Excerpt to read ::

LAH 3735 12435 Colonial Latin American History in Film – Michael Francis. 3-5:45 M
This course explores colonial Latin American history through the unique perspective of film. Students will view a series of films that cover a broad range of topics in colonial Latin American history. Course readings will help students analyze and contextualize each film. In addition, the course will examine how motion pictures represent and reconstruct the past, how historians, moviegoers, and filmmakers approach historical film, and lastly, how film helps to shape our understanding of the past.
Senior SeminarsAMH 4390 12445 Sem: Gender and Race in Early America – Denise Bossy. 12-2:45 F (see graduate section)
This course asks how the peoples of early America – European, Indian and African – understood gender and “race” and how these concepts changed over the course of the colonial period. Gender was the dominant model for other forms of social difference among all of these peoples, yet each group defined gender and gender roles in surprisingly distinct ways. We examine the anxieties and conflicts that resulted from cross-cultural contact and the expansion of slavery in early America, and pay special attention to how and why race supplanted gender as the main marker of social hierarchy in this period. Course readings focus on the early South, a particularly enlightening window into these larger questions because of the remarkable cultural diversity of the region.
AMH 4390 12447 Sem: The 1890s – Claire Goldstene. 12-2:45 F (see graduate section)
The 1890s have often been referred to as a watershed decade in U.S. history. This course undertakes to evaluate that characterization through an examination of the major political, social, and economic developments of these years. This will include, among others, Populism, labor-capital relations, the Spanish-American War, the emergence of Jim Crow, radical movements, suffrage, and anti-trust efforts.
EUH 4932 12438 Sem: Rome and Carthage – Philip Kaplan. 3-5:45 M (see graduate section)
This course will examine the rise of the two great powers of the central Mediterranean in the first millennium BC, Carthage and Rome. We will explore how these states emerged among the expanding societies that were spreading throughout the Mediterranean; how they each achieved the leadership over their respective empires; and how this process led to an inevitable struggle for supremacy between them. We will chart that conflict, known to later ages as the Punic Wars. We will consider the roles both of the leaders of each side, such as Hannibal and Scipio Africanus, and of the armies and peoples who participated in this life-and-death struggle, for what some would say was the fate of the west. In doing so, we will read the Roman and Greek sources that preserve the record of the conflict, and examine the archaeological evidence that supplements the written record, in the hope of recovering the lost Carthaginian perspective on the struggle that resulted in the death of their civilization.
LAH 4932 12459 Sem: Rebellion and Revolution in Latin America – Alison Bruey. 6-8:45 R (see graduate section)

Some entries
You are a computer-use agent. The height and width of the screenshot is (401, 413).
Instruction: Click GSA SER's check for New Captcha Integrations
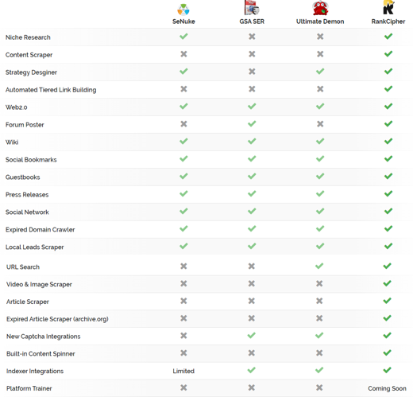pyautogui.click(x=252, y=336)
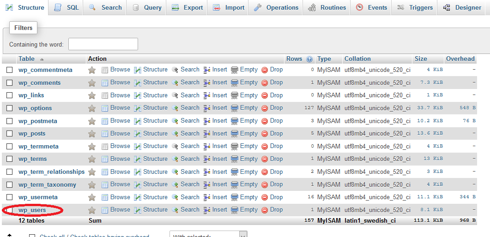Open the Designer tab
Image resolution: width=490 pixels, height=237 pixels.
pyautogui.click(x=462, y=7)
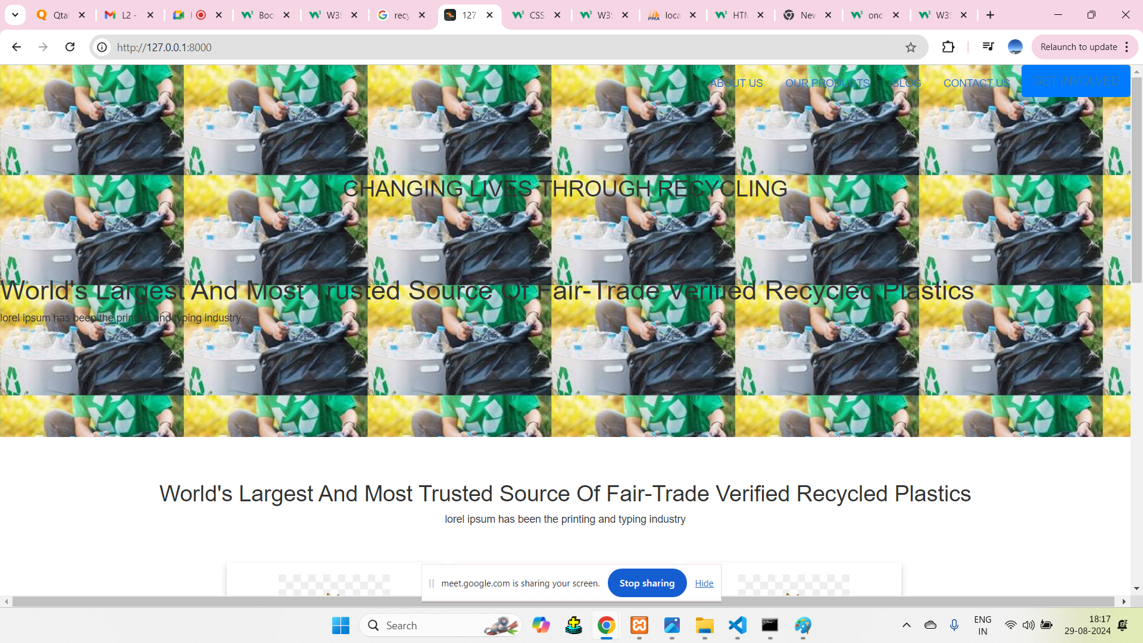Open ABOUT US nav link
Screen dimensions: 1143x643
pos(736,83)
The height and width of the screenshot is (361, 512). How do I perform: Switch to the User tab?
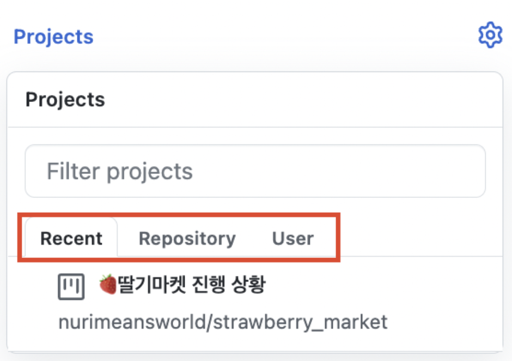point(293,238)
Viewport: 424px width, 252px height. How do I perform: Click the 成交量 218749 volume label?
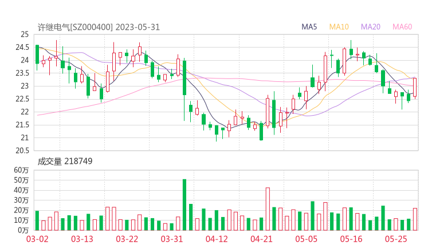65,162
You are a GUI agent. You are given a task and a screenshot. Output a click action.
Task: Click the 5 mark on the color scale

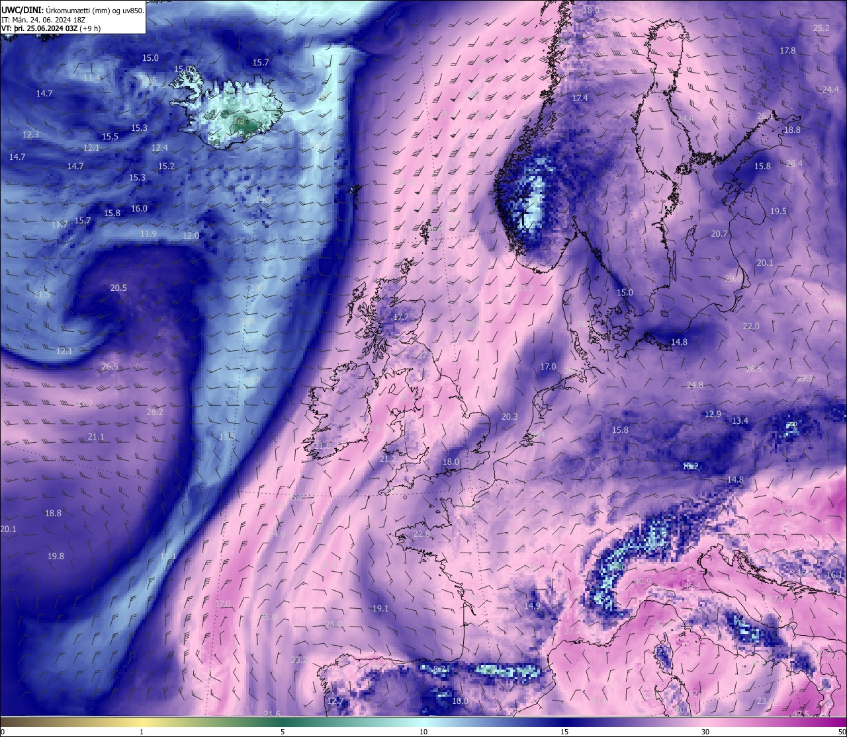tap(283, 732)

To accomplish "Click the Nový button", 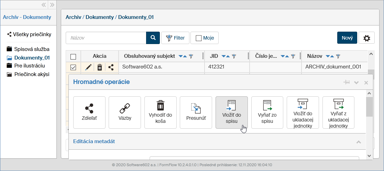I will [347, 38].
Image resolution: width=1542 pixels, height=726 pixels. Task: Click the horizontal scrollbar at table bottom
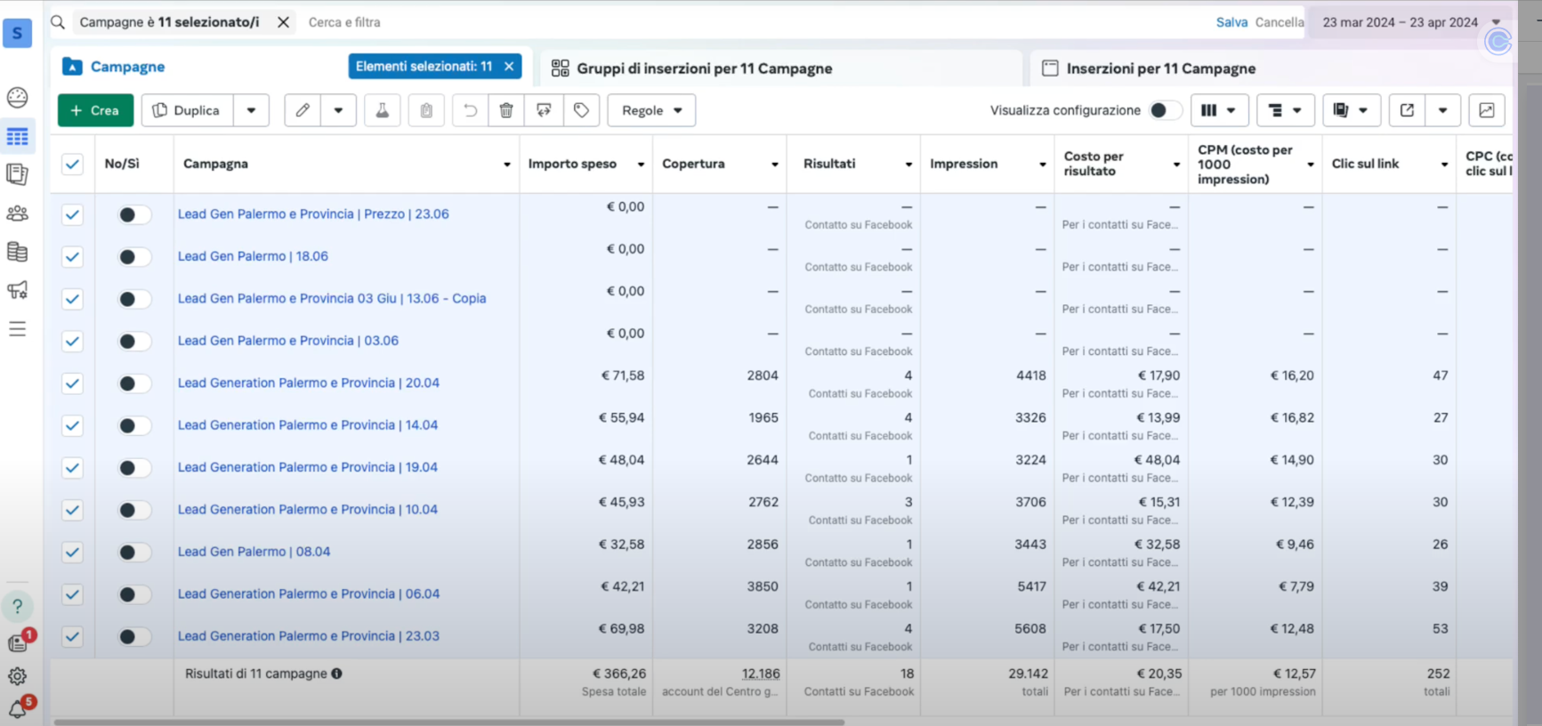[x=448, y=722]
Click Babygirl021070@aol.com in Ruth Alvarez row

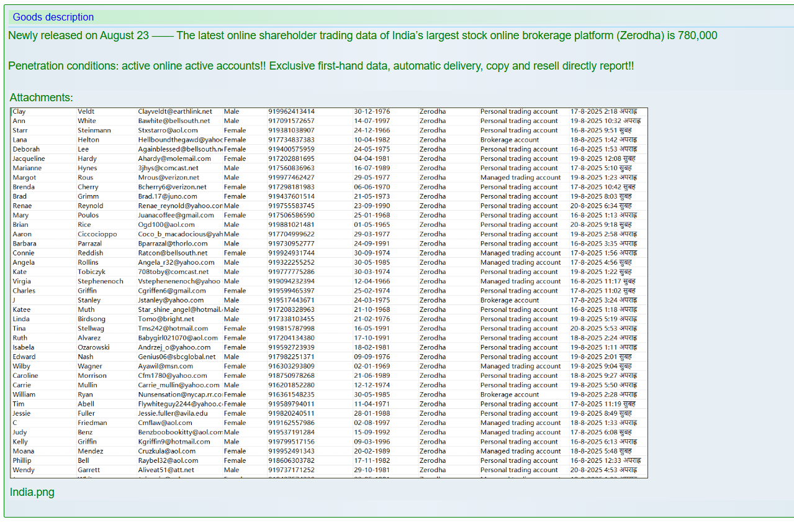coord(180,338)
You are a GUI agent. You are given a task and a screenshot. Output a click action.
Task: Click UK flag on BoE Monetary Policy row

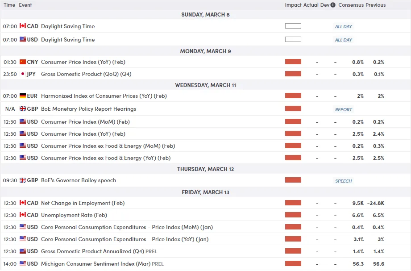tap(23, 109)
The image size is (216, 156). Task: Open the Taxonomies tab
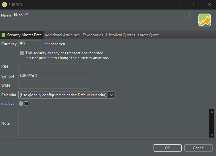pyautogui.click(x=93, y=35)
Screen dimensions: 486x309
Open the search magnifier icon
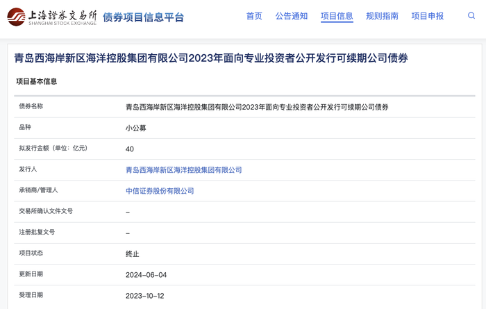(x=472, y=16)
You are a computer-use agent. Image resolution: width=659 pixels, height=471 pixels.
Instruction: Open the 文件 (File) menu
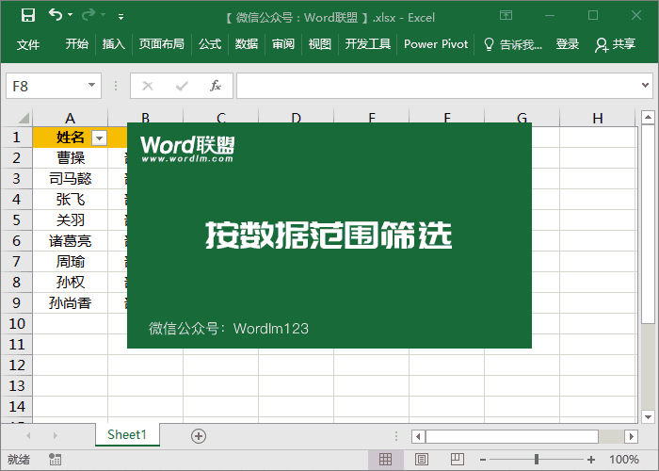click(x=28, y=44)
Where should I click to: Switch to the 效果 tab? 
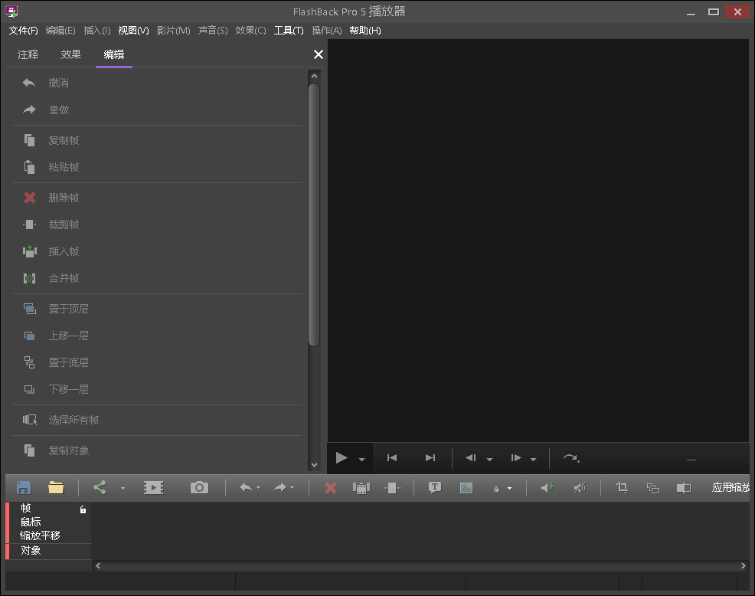pos(71,54)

Work instructions ::
1/ In the course listing, which region do the readings for the seminar on gender and race in early America focus on?
2/ Revise the course listing from "This course asks" up to and including "of the region.", replacing "surprisingly" with "strikingly".
3/ Pick up the course listing where it stops and keep it going.
These entries have no connection to the course listing.

Results by task ::
1/ The early South.

2/
This course asks how the peoples of early America – European, Indian and African – understood gender and “race” and how these concepts changed over the course of the colonial period. Gender was the dominant model for other forms of social difference among all of these peoples, yet each group defined gender and gender roles in strikingly distinct ways. We examine the anxieties and conflicts that resulted from cross-cultural contact and the expansion of slavery in early America, and pay special attention to how and why race supplanted gender as the main marker of social hierarchy in this period. Course readings focus on the early South, a particularly enlightening window into these larger questions because of the remarkable cultural diversity of the region.

3/
This reading and research seminar offers the opportunity for in-depth study of rebellion and revolution in 20th-century Latin America. From the Mexican Revolution to the revolutionary movements of the Cold War era, including especially the Cuban and Nicaraguan Revolutions, this course provides a strong base for further study of the political and social processes that profoundly marked the history of Latin America and the world.
Graduate Courses Return to top
AMH 5934 12446 Gender and Race in Early America – Denise Bossy. 12-2:45 F
This course asks how the peoples of early America – European, Indian and African – understood gender and “race” and how these concepts changed over the course of the colonial period. Gender was the dominant model for other forms of social difference among all of these peoples, yet each group defined gender and gender roles in surprisingly distinct ways. We examine the anxieties and conflicts that resulted from cross-cultural contact and the expansion of slavery in early America, and pay special attention to how and why race supplanted gender as the main marker of social hierarchy in this period. Course readings focus on the early South, a particularly enlightening window into these larger questions because of the remarkable cultural diversity of the region.
AMH 5934 12448 The 1890s – Claire Goldstene. 12-2:45 Friday
The 1890s have often been referred to as a watershed decade in U.S. history. This course undertakes to evaluate that characterization through an examination of the major political, social, and economic developments of these years. This will include, among others, Populism, labor-capital relations, the Spanish-American War, the emergence of Jim Crow, radical movements, suffrage, and anti-trust efforts.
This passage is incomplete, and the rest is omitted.